◆ **Directions**:
In the records below, repeat word for word only the lines starting at the one that contains "This screenshot has width=566, height=312." and ending at the one that contains "Given: Click the bold 3.8K like count", pictures excluded.
════════════════
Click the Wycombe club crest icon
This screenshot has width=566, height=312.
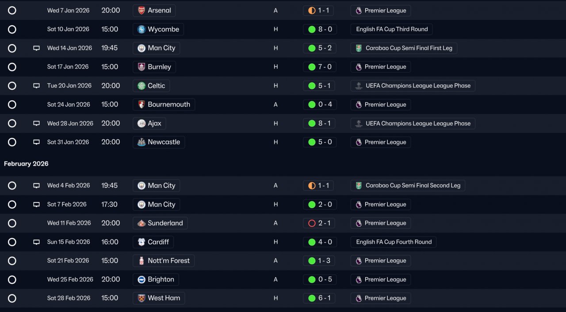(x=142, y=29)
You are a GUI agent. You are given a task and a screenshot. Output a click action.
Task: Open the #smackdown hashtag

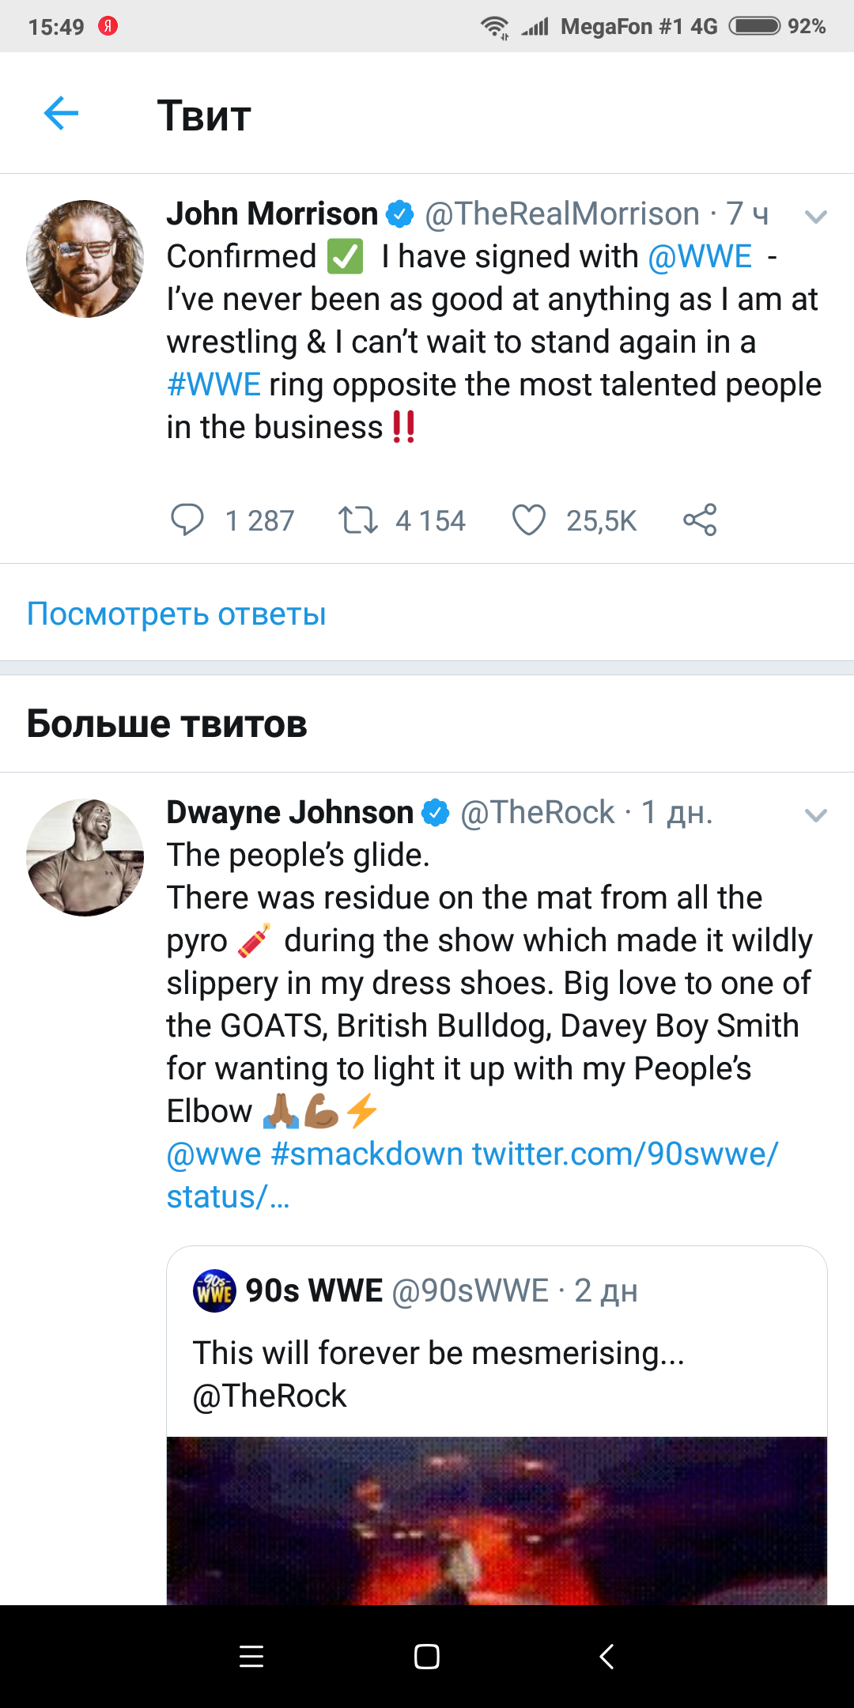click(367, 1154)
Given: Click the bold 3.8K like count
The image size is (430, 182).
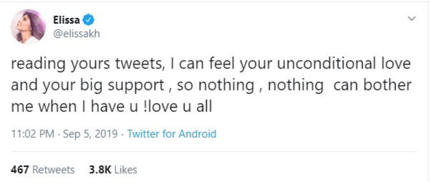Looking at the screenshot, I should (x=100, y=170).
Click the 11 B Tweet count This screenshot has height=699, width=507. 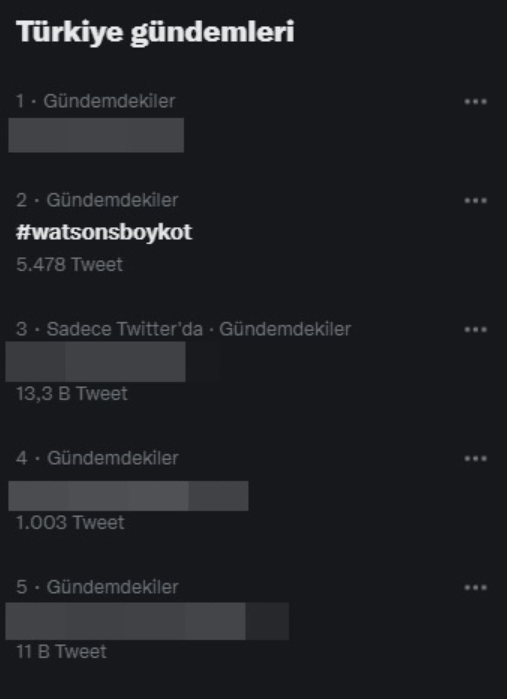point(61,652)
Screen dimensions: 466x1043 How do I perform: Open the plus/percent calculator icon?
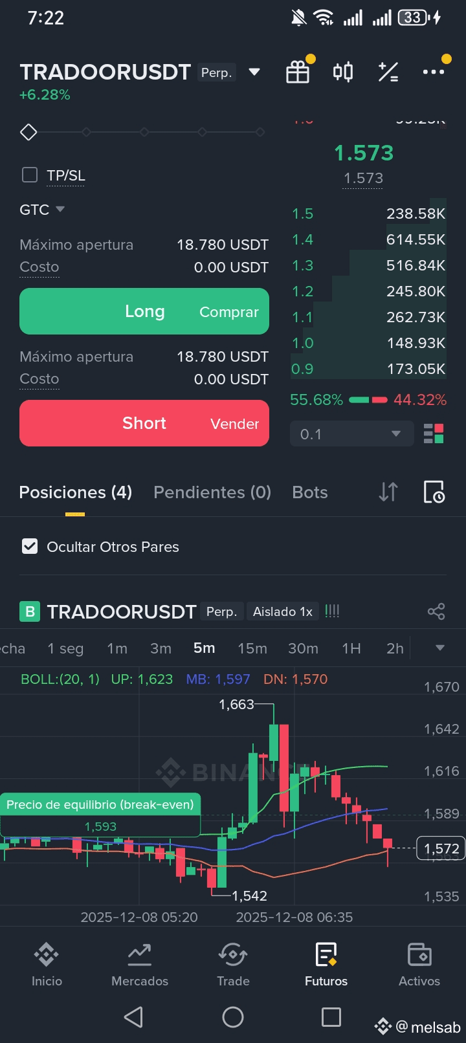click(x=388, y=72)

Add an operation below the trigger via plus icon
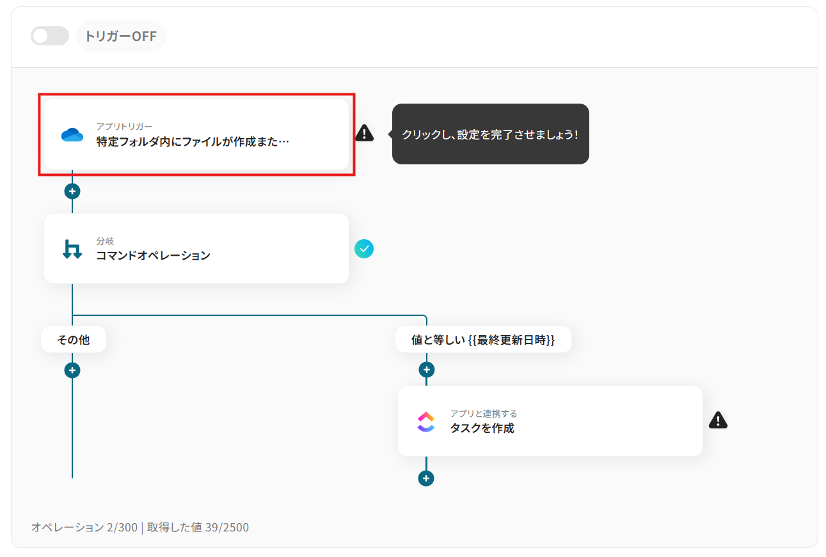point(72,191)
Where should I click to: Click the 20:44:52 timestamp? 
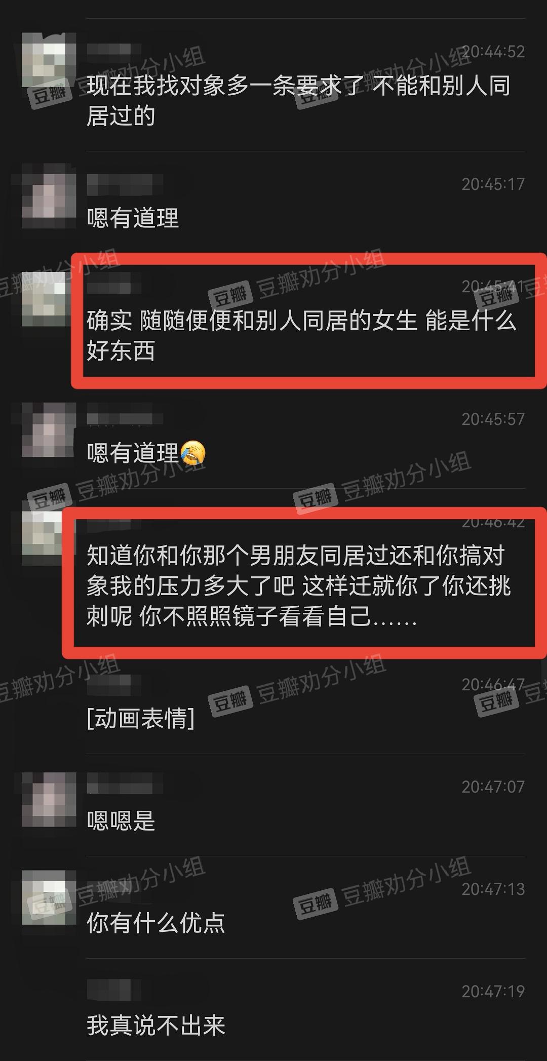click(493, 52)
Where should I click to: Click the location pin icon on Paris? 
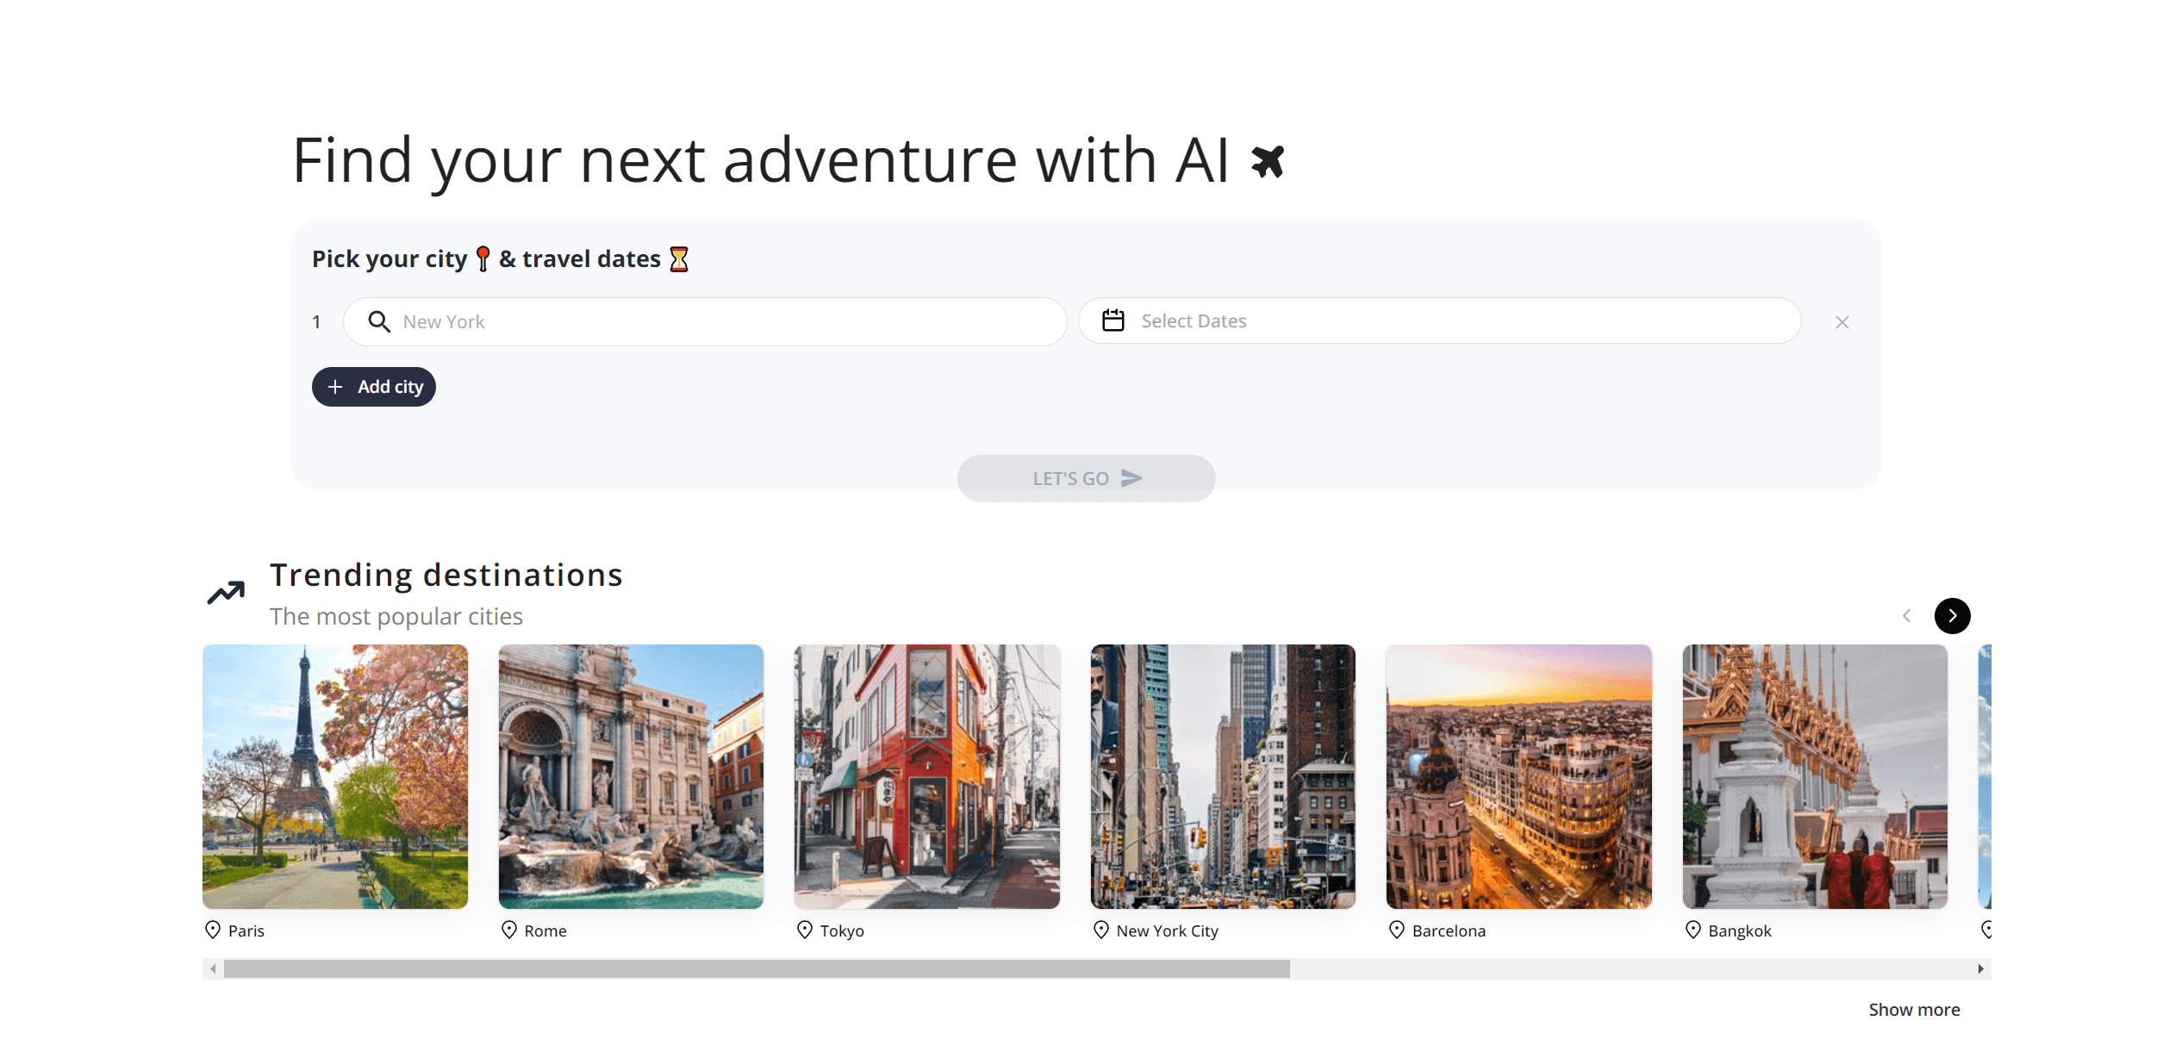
════════════════
◆ **Result for this task**:
This screenshot has width=566, height=312.
(x=142, y=29)
You are a GUI agent. You are given a task and a screenshot. Output a click action.
Task: Open the #smackdown hashtag

click(367, 1154)
Given: Click the bold 3.8K like count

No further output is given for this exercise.